ただ、判決文では櫻井よしこさんの主張を認め、論文について捏造であるとの事実を摘示したものではないと評価していますから「『捏造』記事を書いたと主張していた」というのは植村隆さんの弁護団事務局長という立場を考えても不適切な表現であるといえるでしょう。また、本人への取材なしに真実相当性を認めることが困難であるとの従来の判例法理について私は存じ上げませんが、他の事実を抜きにして本人への取材を行っていないから真実相当性を認めたという最高裁判所の判例でもあるのでしょうか。更にいえば、著述家の菅野完さんの「日本会議の研究」をめぐる民事訴訟においては、被告の菅野完さんは原告の安東巖さんへの取材を行っていないにもかかわらず書籍の表現に真実相当性を認めた部分がありますが、これは従来の判例には含まれないのでしょうか。
 小野寺信勝弁護士は更に続けます。

ところが、今回の判決は「推論の基礎となっている資料が十分ある」として植村氏本人への取材は不要であると判断した。ここでいう「推論の基礎となっている資料」とは、1991年8月15日付『ハンギョレ新聞』、同年12月6日に金学順氏が日本政府に戦後補償を求めた訴状、『月刊宝石』92年2月号に掲載された臼杵敬子氏の論文「もう一つの太平洋戦争」である。しかしながら、前記資料には金学順氏が人身売買により「慰安婦」になった記載はないばかりか「養父は将校たちに刀で脅され、土下座させられたあと、どこかに連れ去られてしまったのです」(前記臼杵論文)など、日本軍による武力により「慰安婦」にさせられた経緯が詳細に記載されている。つまり櫻井氏が依って立つ資料によっても金学順氏は強制連行の被害者と読むほうが自然である。
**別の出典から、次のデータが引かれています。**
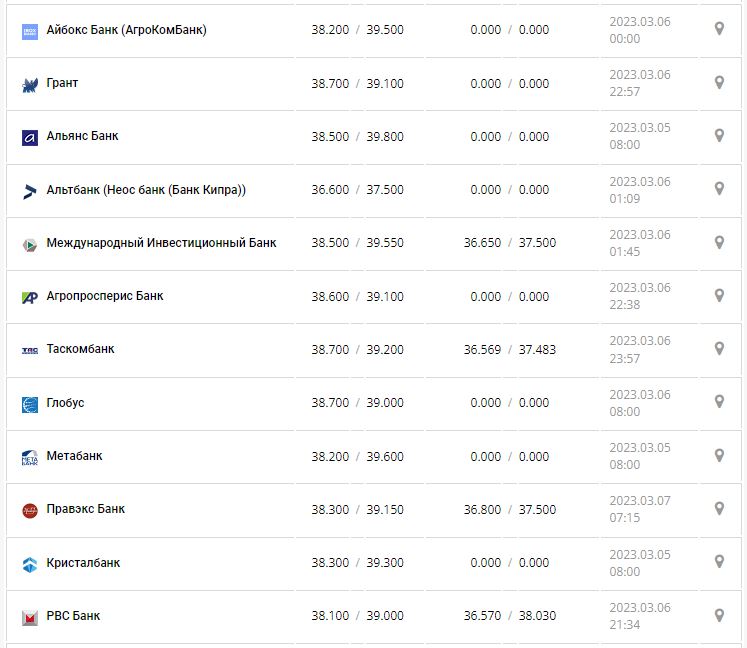The width and height of the screenshot is (747, 648).
Task: Click the map pin for Айбокс Банк
Action: [718, 29]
この記述はよくわかりません。なぜならば判決文ではハンギョレ新聞や平成3年の民事訴訟の訴状について次のように触れているからです。

被控訴人Yは,本件各論文を執筆するに当たり,資料として,平成3年8月15日付けハンギョレ新聞,平成3年訴訟の訴状及びD論文を参照した(原判決第3の2(1)ケ(ウ))。そして,C氏が慰安婦になった経緯について,上記ハンギョレ新聞は,C氏の共同記者会見の内容として,「生活が苦しくなった母親によって14歳の時に平壌にあったキーセンの検番に売られていった。3年間の検番生活を終えたCさんが初めての就職だと思って,検番の義父に連れられていった所が(中略)華北のチョルベキジンの日本軍300名余りがいる小部隊の前だった。私を連れて行った義父も当時,日本軍人にカネももらえず武力で私をそのまま奪われたようでした。」 と報じており(原判決第3の2(1)ウ(エ)),平成3年訴訟の訴状には,原告の一人であるC氏について言及した部分として,「そこへ行けば金儲けができると説得され(中略)養父に連れられて中国へ渡った。(中略)「鉄壁鎭」へは夜着いた。小さな部落だった。養父とはそこで別れた。Cらは中国人の家に将校に案内され,部屋に入れられ鍵を掛けられた。そのとき初めて「しまった」と思った。」との記載があり(同エ(ア)),D論文には, 「17歳のとき,養父は稼ぎに行くぞと,私の同僚のHを連れて汽車に乗ったのです。着いたところは満州のどこかの駅でした。サーベルを下げた日本人将校二人と三人の部下が待っていて,...(後略)」との記載がある (同カ)。上記ハンギョレ新聞は,C氏が慰安婦であったとして名乗り出た直後に自身の体験を率直かつ具体的に述べ,これを報道したもの,平成3年訴訟の訴状は,訴訟代理人弁護士がC氏に対し事情聴取をして作成したもの,D論文は,DがC氏に面談して作成したものと考えられ,それぞれ一定の信用性があるということができる。これらの記載の内容を総合考慮すると,被控訴人Yが,これらの資料から,C氏が女子挺身勤労令の規定する女子挺身隊として日本軍に強制連行されて慰安婦になったのではなく,C氏を慰安婦にすることにより日本軍人から金銭を得ようとした検番の継父にだまされて慰安婦になったと信じたことについて相当な理由が認められる。
 この点について,控訴人Xは,上記の各資料からは,C氏が日本軍人により強制的に慰安婦にさせられたと読み取るのが自然であると主張する。 しかし,上記の各資料は,C氏の述べる出来事が一致しておらず,脚色・ 誇張が介在していることが疑われるが,検番の義父あるいは養父に連れら れ,真の事情を説明されないまま,平壌から中国又は満州の日本軍人あるいは中国人のところに行き,着いたときには,日本軍人の慰安婦にならざるを得ない立場に立たされていたという趣旨ではおおむね共通しており,上記ハンギョレ新聞・D論文からうかがえる日本軍人による強制の要素は, C氏を慰安婦にしようとしていた義父あるいは養父からC氏を奪ったという点にとどまっている。そうであれば,核となる事実として,日本軍がC氏をその居住地から連行して慰安婦にしたという意味で,日本軍が強制的にC氏を慰安婦にしたのではなく,C氏を慰安婦にすることにより日本軍人から金銭を得ようとした検番の継父にだまされて慰安婦になったと読み取ること,すなわち,いわば日本軍の関与に関わる消極的事実を読み取る ことが可能である。被控訴人Yが上記の各資料に基づき上記のとおり信じたことについては,相当性が認められるというべきである。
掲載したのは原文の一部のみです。